Despite the prior arguments, the US is not likely to draft a BIT with China in the near future for one reason alone: it will never relinquish its technological superiority.  As China’s economy is anticipated to eclipse the US in coming years, Americans must come to grips with the fact that they are no longer the sole global super power.  This is a very tough psychological pill for the US to swallow.  However, the US will retain its position at the forefront of technology, and will never compromise its last source of strength and advantage over the rest of the world.  Not only does sharing this information present a real threat to US national security, but there is some uneasiness in the US regarding imperialist Chinese attitudes.  At the heart of China’s drive to create a BIT with the US is the desire to acquire high-level technology and export it home.  Even if strict controls were kept to ensure that technology vital to national security was protected, a BIT could provide an opportunity for access.  Compounding this fear are accusations of intellectual property theft, which have become a major source of contention between the US and Chinese governments.  A Massachusetts company, AMSC, recently sued Sinovel of Beijing for trade secret theft and criminal copyright infringement.  Legal proceedings are underway in China, but the Chinese judicial system is proving disappointing and either unwilling or unable to protect American business interests in China.

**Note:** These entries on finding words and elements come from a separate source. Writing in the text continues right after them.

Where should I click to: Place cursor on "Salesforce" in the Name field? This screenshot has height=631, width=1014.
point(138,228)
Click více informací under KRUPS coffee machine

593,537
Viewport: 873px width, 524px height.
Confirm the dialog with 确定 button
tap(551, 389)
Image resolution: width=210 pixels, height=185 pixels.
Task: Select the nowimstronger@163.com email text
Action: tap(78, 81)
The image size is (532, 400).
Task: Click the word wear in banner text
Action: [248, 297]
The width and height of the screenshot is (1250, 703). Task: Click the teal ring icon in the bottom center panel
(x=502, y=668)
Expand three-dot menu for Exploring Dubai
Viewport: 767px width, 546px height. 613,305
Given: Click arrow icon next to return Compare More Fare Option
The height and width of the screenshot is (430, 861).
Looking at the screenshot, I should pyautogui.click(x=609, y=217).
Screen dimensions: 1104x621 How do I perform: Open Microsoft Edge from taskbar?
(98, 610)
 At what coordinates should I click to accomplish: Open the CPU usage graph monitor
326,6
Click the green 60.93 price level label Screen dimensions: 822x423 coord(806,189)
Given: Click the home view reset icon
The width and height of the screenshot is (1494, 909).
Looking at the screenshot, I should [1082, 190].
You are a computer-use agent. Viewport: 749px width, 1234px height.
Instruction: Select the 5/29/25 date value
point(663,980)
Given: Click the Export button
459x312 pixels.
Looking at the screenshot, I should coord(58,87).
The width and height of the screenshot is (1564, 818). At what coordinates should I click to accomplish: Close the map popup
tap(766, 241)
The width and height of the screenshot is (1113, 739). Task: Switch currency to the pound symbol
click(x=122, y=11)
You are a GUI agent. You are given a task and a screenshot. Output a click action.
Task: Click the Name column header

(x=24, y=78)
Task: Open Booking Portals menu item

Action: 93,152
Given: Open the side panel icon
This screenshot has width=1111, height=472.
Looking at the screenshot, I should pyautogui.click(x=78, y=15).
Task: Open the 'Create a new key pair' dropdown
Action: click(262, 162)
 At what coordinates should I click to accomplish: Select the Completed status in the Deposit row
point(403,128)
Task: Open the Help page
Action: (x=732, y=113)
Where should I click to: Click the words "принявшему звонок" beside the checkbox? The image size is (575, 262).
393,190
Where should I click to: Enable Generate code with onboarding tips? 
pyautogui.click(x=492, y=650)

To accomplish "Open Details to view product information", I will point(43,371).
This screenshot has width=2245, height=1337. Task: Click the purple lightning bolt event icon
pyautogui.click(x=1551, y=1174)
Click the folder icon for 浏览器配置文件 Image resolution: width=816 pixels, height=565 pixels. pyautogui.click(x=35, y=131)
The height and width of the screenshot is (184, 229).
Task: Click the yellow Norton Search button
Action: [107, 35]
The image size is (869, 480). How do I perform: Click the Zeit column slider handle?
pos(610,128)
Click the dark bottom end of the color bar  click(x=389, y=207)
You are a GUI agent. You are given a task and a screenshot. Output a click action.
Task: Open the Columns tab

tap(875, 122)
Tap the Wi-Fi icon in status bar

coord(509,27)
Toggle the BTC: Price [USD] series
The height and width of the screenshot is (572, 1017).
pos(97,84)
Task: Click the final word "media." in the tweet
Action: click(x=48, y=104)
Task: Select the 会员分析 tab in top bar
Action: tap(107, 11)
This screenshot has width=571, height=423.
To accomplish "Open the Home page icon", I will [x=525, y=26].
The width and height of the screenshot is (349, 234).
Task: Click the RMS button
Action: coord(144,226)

China’s sole motivation for promoting a BIT is the hunt for technology that the US is unlikely to concede.  Many of the other OFDI destinations are already possible without any additional investment facilitations: there are currently few legal restrictions on Chinese investments in the US.  Despite this, the Chinese are being met with resistance even when overpaying for a meat processing company.  While some may argue that giving the Chinese a powerful stake in the US food supply could undermine national security, this situation better serves to highlight American attitudes toward the Chinese.  As a whole, Americans do not have a positive conception of the Chinese.  Although clearly not justified, the idea exists that the Chinese are robbing the US of vital jobs and contributing to unemployment.  The Chinese have not endeavored to make themselves likeable in the eyes of the world; other than food there has been little export of culture or tradition.  In order to move forward and improve investment relationships with the US, China needs to make serious improvements to its public image in order to win over the people necessary to put political pressure on the government to allow greater entry into US markets.